In my years as a journalist, I thought I had seen a full kaleidoscope of horrors, from babies dying of malaria to Chinese troops shooting students to Indonesian mobs beheading people. But nothing prepared me for Darfur, where systematic murder, rape, and mutilation are taking place on a vast scale, based simply on the tribe of the victim. What I saw reminded me why people say that genocide is the worst evil of which human beings are capable.

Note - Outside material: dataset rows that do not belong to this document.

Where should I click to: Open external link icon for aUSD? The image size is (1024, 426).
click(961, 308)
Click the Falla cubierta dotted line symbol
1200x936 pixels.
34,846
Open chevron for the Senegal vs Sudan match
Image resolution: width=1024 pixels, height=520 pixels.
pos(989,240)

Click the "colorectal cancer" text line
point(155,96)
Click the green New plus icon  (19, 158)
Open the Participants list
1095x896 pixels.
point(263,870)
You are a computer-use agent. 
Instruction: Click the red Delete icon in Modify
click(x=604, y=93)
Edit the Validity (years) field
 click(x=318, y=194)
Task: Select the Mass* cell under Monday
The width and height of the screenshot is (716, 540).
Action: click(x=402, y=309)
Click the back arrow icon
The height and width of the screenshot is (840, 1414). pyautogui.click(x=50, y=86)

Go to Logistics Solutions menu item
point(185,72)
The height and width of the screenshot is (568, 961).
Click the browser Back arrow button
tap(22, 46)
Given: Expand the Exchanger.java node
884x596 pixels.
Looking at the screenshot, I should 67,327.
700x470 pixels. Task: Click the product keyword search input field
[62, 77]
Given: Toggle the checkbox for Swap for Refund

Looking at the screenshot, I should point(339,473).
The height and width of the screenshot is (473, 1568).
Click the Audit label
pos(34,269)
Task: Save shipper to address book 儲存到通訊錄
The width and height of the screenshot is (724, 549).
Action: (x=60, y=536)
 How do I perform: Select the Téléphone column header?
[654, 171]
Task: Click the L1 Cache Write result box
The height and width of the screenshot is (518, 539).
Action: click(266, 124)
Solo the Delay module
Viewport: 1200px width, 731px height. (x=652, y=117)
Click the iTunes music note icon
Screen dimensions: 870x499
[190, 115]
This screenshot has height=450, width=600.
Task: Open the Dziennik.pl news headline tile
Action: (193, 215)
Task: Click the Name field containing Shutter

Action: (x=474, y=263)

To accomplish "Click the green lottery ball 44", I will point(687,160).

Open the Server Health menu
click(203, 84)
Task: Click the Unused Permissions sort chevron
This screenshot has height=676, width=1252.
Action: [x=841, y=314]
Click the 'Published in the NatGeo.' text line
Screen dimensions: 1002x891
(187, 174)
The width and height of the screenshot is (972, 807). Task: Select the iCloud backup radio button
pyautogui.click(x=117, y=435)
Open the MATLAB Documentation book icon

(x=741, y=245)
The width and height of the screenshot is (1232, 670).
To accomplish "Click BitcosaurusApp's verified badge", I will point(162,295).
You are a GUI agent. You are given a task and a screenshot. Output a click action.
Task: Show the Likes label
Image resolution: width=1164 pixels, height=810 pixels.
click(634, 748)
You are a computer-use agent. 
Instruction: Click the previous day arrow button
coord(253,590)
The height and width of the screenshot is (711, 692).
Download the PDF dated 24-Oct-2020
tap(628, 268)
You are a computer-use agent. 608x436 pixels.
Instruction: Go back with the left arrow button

On one of the first of my five visits to Darfur, I came across an oasis along the Chad border where several tens of thousands of people were sheltering under trees after being driven from their home villages by the Arab Janjaweed militia, which has been supported by the Sudan government in Khartoum. Under the first tree, I found a man who had been shot in the neck and the jaw; his brother, shot only in the foot, had carried him for forty-nine days to get to this oasis. Under the next tree was a widow whose parents had been killed and stuffed in the village well to poison the local water supply; then the Janjaweed had tracked down the rest of her family and killed her husband. Under the third tree was a four-year-old orphan girl carrying her one-year-old baby sister on her back; their parents had been killed. Under the fourth tree was a woman whose husband and children had been killed in front of her, and then she was gang-raped and left naked and mutilated in the desert.

Those were the people I met under just four adjacent trees. And in every direction, as far as I could see, were more trees and more victims—all with similar stories.

There is no space in most newspaper articles to explain how this came to pass, and that is why the recent books under review are invaluable. The best introduction is Darfur: A Short History of a Long War, by Julie Flint and Alex de Waal. Both writers are intimately familiar with Darfur—Ms. Flint reportedly came close to getting herself killed there when traveling with rebels in 2004—and their accounts are as readable as they are tragic.

The killing in Darfur, a vast region in western Sudan, is not a case of religious persecution, since the killers as well as the victims of this genocide are Muslim. But, like the Christian and animist parts of southern Sudan, Darfur has traditionally been neglected by the Arabs (and before them, the British) who held power in Khartoum, the Sudanese capital. Flint and de Waal write that the British colonial rulers deliberately restricted education in Darfur to the sons of chiefs, so as not to produce rabble-rousers who might challenge their authority. As a result, in 1935, all of Darfur had only one full-fledged elementary school. There was no maternity clinic until the 1940s, and at independence in 1956 Darfur had fewer hospital beds than any other part of Sudan. After independence, Sudan’s own leaders nationalized this policy of malign neglect.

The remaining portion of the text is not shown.